Synchronization Primitives

2020-04-05

system design

Processors are often utilized effectively by running multiple tasks simultaneously. To guarantee the correct results of concurrent tasks, synchronization is desired across processes that execute those tasks. The fundamental of synchronization relies on the support of hardware, upon which a wide variety of high-level synchronization operations are built on software.

Hardware implementation

For uniprocessor systems, synchronization can be achieved by disabling interrupts. A process disables interrupts before accessing a critical section, and enables interrupts once it exits the critical section. Since there is no preemption with interrupts disabled, no other processes will be scheduled and thus there won’t be concurrent access to the critical section.
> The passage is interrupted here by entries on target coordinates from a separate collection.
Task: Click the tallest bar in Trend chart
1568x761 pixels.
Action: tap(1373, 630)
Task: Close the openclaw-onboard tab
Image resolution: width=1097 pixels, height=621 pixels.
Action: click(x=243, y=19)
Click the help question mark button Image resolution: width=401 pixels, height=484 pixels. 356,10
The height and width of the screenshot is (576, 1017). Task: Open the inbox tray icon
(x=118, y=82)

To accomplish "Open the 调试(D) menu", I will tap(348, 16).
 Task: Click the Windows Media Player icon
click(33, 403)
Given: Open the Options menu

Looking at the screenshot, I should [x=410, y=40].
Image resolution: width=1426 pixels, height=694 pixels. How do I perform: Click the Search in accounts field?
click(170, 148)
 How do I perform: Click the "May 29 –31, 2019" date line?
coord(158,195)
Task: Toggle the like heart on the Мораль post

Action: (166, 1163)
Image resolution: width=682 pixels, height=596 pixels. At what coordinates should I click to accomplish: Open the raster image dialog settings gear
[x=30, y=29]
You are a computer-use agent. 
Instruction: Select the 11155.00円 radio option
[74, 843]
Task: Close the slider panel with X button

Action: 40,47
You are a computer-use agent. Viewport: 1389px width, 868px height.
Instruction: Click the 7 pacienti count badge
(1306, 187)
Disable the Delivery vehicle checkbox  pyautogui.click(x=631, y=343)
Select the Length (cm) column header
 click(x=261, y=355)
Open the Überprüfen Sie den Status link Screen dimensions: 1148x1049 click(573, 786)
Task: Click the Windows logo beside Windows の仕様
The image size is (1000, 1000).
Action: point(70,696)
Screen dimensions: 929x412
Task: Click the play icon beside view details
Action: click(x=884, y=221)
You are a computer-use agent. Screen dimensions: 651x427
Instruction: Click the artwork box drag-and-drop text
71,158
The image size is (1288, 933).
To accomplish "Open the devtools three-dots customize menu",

Disabling interrupts is impractical on multiprocess systems. Every attempt of a critical section access requires interrupts of all processors to be disabled, which is very inefficient. Instead, we rely on a set of hardware primitives that allow to read and modify memory locations atomically. They are also the foundation upon which higher-level synchronizations are constructed.

Test-and-set

Test-and-set sets a memory location to 1 and also returns its original value. It can be used to implement the waiting operation of acquiring a spin lock.

Fetch-and-add

Fetch-and-add increments a specified value to a memory location, which allows sequential increments of a value over a concurrent increment operations. Fetch-and-add is the foundation of implementing mutex locks and semaphores.

Compare-and-swap

Compare-and-swap compares the value of a memory location with a given value. If they are identical, it then updates that memory location with another specified value. Different from test-and-set, which always sets the memory location to 1, compare-and-swap delays the update until the condition is met (and can specify a new value other than 1). Therefore, compare-and-swap can be used to synchronize multiple updates of a memory location while only letting one to go through which updates from a specified old value to a specified new value. One typical application of compare-and-swap is to implement atomic adders.

void add(int *p, int a)
{
    int value = *p;
    while (compare-and-swap(p, value, value + a))
    {
        value = *p;
    }
}

Load-linked and store-conditional (LL/SC)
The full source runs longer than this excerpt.